The Minister of the Environment, Marina Silva, is in the middle of the fight. “Officials are fundamental and strategic to fight against deforestation, evaluate environmental licenses and protect conservation units,” Silva stressed last week during a visit to Juazeiro (Bahia), in the most arid Brazil, before echoing the government’s arguments: “They have been neglected for six years [durante los mandatos de Bolsonaro y Michel Temer] and we have no chance of recovering everything lost.”
The five long months of protest by Ibama environmental agents have resulted, for example, in a sharp drop in complaints of deforestation (-82%), in environmental fines (-64%), and in a spectacular increase (- 17 times) of the degraded area in the Amazon (that is, affected by the selective extraction of the most valuable wood), details Wallace Lopes, director of the national association of career civil servants Ascema, by telephone. He adds that they have only spent 3% of the budget for inspections on indigenous lands. They only go out into the field in case of emergencies such as large fires or court orders.
But the impacts are felt far beyond the Amazon, indigenous lands or natural reserves. Thousands of cars, stuck in ports due to the slowness of import procedures—because officials work with enormous zeal and rush the 60-day deadline. The granting of environmental licenses for new oil and gas infrastructure projects has been paralyzed. They limit themselves to renewing the existing ones. Bad news for a president who has just announced a mammoth plan for public investments—many of them in the sectors most affected by the mobilization in the environmental area—with the aim of reactivating the economy, creating jobs and attracting investments.
“In 2023 we work a lot and deliver results,” explains Lopes, referring to the first year of Lula’s third term, when deforestation in the Amazon fell by 22% after the disastrous results of Bolsonaro’s Presidency, when the loss of trees in The Amazon accelerated like never before in previous decades. They complain that neither the budget nor the department’s structure have changed from one year to the next.
“But we already warned that in 2024 we needed investments,” adds the Ibama inspector and points to the calendar: “In 2026 we have a COP [conferencia de la ONU sobre el cambio climático, que se celebrará en Belém, en la Amazonia]”.

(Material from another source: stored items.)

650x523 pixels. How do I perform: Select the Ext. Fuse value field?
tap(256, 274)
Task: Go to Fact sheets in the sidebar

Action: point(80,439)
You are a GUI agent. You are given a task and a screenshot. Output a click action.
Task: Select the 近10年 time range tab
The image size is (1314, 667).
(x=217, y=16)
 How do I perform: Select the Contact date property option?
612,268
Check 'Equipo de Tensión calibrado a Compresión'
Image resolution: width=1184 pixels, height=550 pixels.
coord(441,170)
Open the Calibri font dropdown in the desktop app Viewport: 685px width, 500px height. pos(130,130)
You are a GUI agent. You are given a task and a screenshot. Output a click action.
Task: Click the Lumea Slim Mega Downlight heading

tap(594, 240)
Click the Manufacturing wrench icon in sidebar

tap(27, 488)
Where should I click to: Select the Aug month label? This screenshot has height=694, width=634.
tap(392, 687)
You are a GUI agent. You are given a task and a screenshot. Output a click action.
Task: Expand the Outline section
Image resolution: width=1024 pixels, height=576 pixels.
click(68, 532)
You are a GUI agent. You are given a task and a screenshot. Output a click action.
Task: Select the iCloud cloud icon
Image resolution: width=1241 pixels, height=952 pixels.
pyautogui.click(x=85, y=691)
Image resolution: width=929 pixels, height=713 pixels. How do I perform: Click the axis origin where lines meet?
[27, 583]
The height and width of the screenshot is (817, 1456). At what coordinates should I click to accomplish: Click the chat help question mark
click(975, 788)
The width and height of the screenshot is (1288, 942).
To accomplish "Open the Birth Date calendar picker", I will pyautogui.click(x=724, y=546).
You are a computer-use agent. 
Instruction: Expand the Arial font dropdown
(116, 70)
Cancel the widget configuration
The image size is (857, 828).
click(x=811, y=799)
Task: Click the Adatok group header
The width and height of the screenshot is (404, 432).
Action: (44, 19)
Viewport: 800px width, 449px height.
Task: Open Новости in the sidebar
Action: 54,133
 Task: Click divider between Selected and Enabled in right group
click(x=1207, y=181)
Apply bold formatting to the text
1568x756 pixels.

The employees of the environmental bodies, aware that the Government wants to get there with a record of success, maintain the pressure. “We ask for a career restructuring beyond salary demands,” says Lopes, who is an environmental analyst and has coordinated important operations in the Amazon. He highlights the chronic deficit of officials in this area that has been going on for years. Ibama’s are about 4,900 when they should be around 8,000. The number of inspectors, for example, is so ridiculous that each one is responsible for dealing with “a territory equivalent to Denmark,” he explains.
Although they are fighting the Lula Government to demand better salary conditions, they admit that working with this Cabinet is light years away from the previous mandate: “The Bolsonaro Government was a separate chapter, we were persecuted and harassed. This Government lets you work, it does not interfere. We can plan and execute what we plan,” he emphasizes. And the leadership of environmental organizations is once again in the hands of civilians, career officials, and not military police.